Неудачное или преждевременное психологическое рождение
Эта работа посвящена элементарным состояниям, которые обычно глубоко скрыты и не исследуются. Люди, у которых ранний младенческий опыт был нормальным, в момент его переживания были относительно неосознающими, и, вероятно, не сохраняют о нем осознанных воспоминаний в более позднем возрасте. Травматическое психологическое рождение также скрыто, и человек начинает ощущать его влияние только в том случае, если оно настолько нарушает его поведение, что ему приходится обращаться за психиатрической помощью. Другие люди, обладающие особыми талантами, могут прорабатывать свое психологическое рождение, будь оно травматическим или нет, через искусство, литературу, музыку или религиозные ритуалы.
Психологическое изучение таких состояний затруднительно, поскольку они относятся к доязыковому и доконцептуальному периоду. Высказывания о них должно осуществляться с помощью метафор и аналогий, которые неизбежно искажают первоначальный опыт. Здесь важно найти наиболее точную метафору. «Психологическая катастрофа» и «психологическое рождение» показались мне подходящими метафорами, так же как и «преждевременное и неудачное психологическое рождение» (формулировки, касающиеся этих уровней, скорее следует описывать как метафоры, а не как концепции).
Пишем ли мы о таких состояниях, мы делаем сознательными процессы, которые обычно остаются бессознательными и выражаются через эмпатию и интуицию. У матери новорожденного младенца наступает период повышенной чувствительности, когда через свои «грёзы» она может откликаться на элементарные состояния своего ребенка. Однако, подобно интенсивному эмоциональному опыту родов, эти состояния повышенной восприимчивости постепенно ослабевают и становятся смутными и забытыми. Тем не менее, сообщения о самых ранних стадиях младенчества, вероятно, найдут отклик у женщин с выраженной материнской природой, у мужчин с ярко выраженными женскими чертами или у мужчин и женщин, занятых в профессиях, развивающих глубокие материнские качества. Для остальных такие сообщения могут не иметь смысла, поскольку эти состояния глубоко скрыты и, вероятно, должны оставаться таковыми.

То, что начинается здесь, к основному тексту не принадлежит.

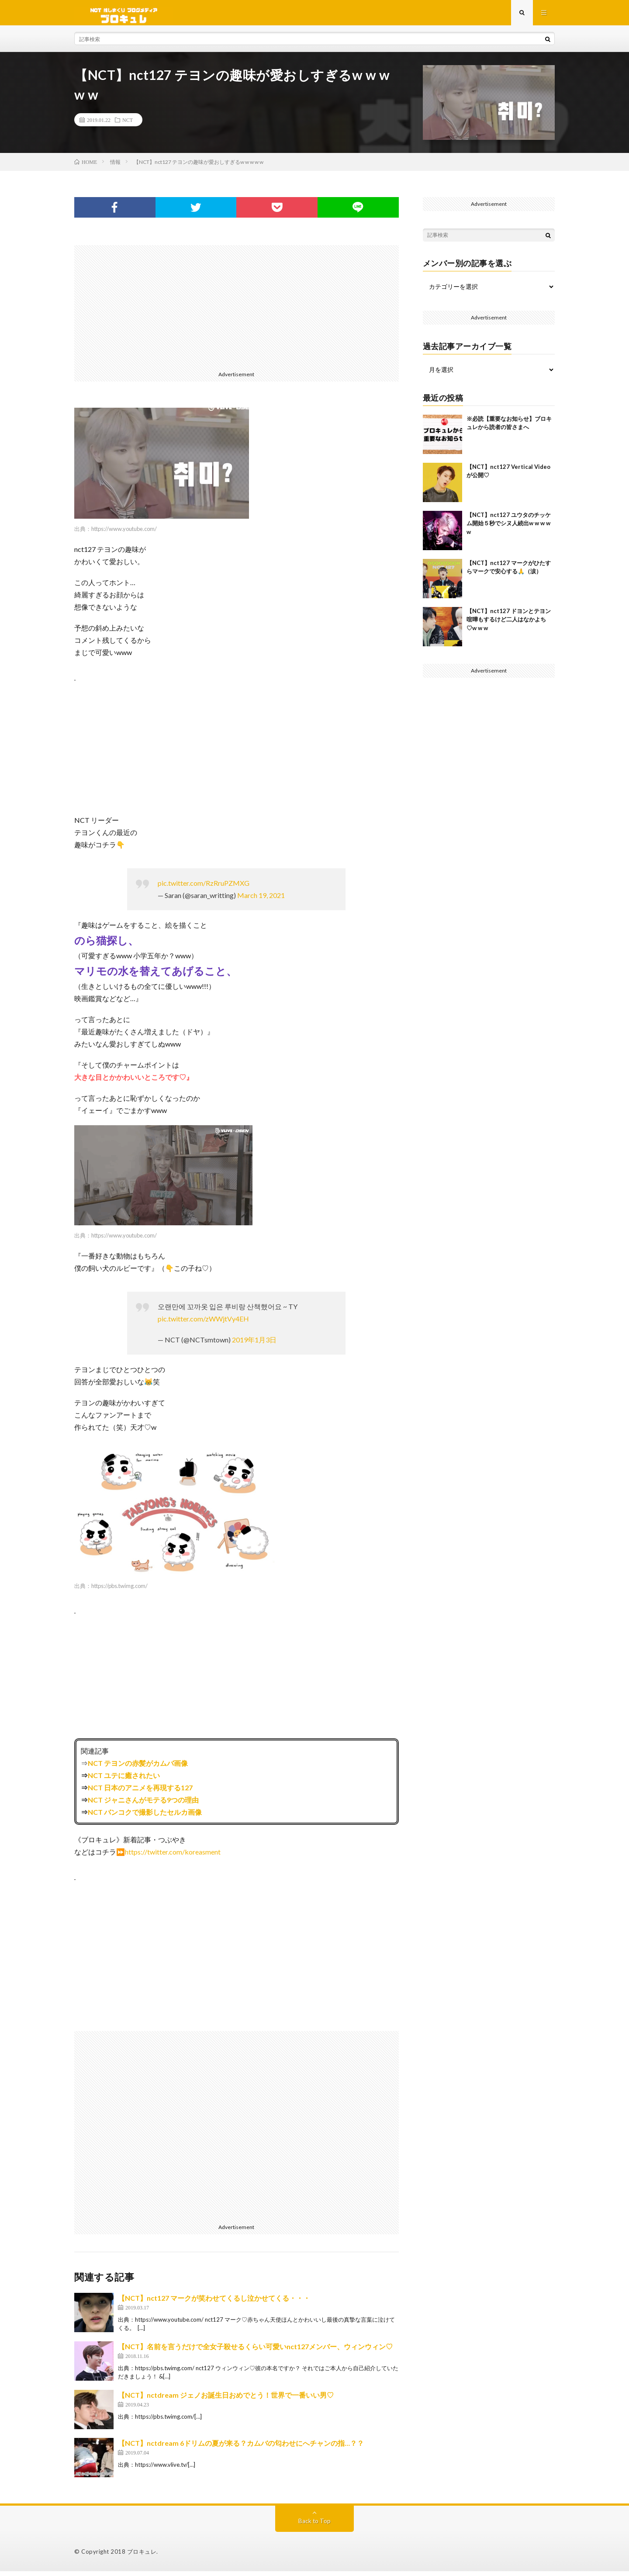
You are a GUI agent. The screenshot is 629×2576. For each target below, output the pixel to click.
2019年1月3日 (254, 1345)
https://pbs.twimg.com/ (119, 1590)
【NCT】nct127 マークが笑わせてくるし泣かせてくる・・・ (214, 2303)
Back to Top (314, 2525)
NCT (127, 125)
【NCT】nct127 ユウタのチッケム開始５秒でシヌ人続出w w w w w (509, 528)
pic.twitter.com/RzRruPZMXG (203, 888)
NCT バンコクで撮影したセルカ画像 (145, 1817)
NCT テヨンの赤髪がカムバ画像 (138, 1768)
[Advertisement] (236, 311)
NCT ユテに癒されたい (124, 1780)
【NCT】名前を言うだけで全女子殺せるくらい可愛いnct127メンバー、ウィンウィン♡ (255, 2351)
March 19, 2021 (261, 900)
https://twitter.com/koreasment (173, 1856)
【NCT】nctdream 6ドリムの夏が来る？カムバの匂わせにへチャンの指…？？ (241, 2448)
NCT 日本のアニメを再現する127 (140, 1792)
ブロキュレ (142, 2556)
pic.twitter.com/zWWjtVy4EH (203, 1324)
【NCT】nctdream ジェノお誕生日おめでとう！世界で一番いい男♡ (226, 2400)
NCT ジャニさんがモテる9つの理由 (143, 1804)
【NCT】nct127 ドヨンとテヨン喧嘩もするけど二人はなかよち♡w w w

Однако, чтобы помочь себе и нашим пациентам, некоторые из нас вынуждены осознавать эти глубокие уровни и говорить о них. К сожалению, это область человеческого опыта, о которой часто выдвигаются расплывчатые, чрезмерно упрощенные обобщения, выдаваемые за точные факты. Это прискорбно, поскольку такие состояния требуют особенно тщательного анализа и формулировки, а также способности к выразительному и точному описанию. Мне кажется, что, сосредотачиваясь на физическом рождении и дородовом периоде, некоторые исследователи психозов описывают состояния, которые чаще можно отнести к состоянию, напоминающему утробное, в раннем младенчестве. Такие исследователи, похоже, нередко воспринимают элементарные психологические события как телесные и описывают их как таковые. «Физическое рождение» может оказаться полезной метафорой для пациентов при проработке сложного «психологического рождения», но при попытках теоретизировать на эту тему нам следует быть более осторожными и точными. Разумеется, если физическое рождение было трудным, то и психологическое рождение может оказаться сложным, но это не является неизбежным. Оно будет зависеть от врожденных особенностей младенца, событий раннего младенчества и качества материнской защиты, которую он получает. Действительно, клинические наблюдения на глубинных уровнях показывают, что прохождение родового канала - это не только подготовка к жизни, но и своеобразная репетиция «долины смертной тени». Отношение родителей к родам, форма защиты, которую получает младенец, или то, в какой мере он, исходя из своих конституциональных особенностей, способен использовать эту защиту, повлияют на то, будет ли он «страшиться зла», то есть сможет ли он развить «базовое доверие» и, таким образом, научиться выдерживать недоверие, необходимое для выживания.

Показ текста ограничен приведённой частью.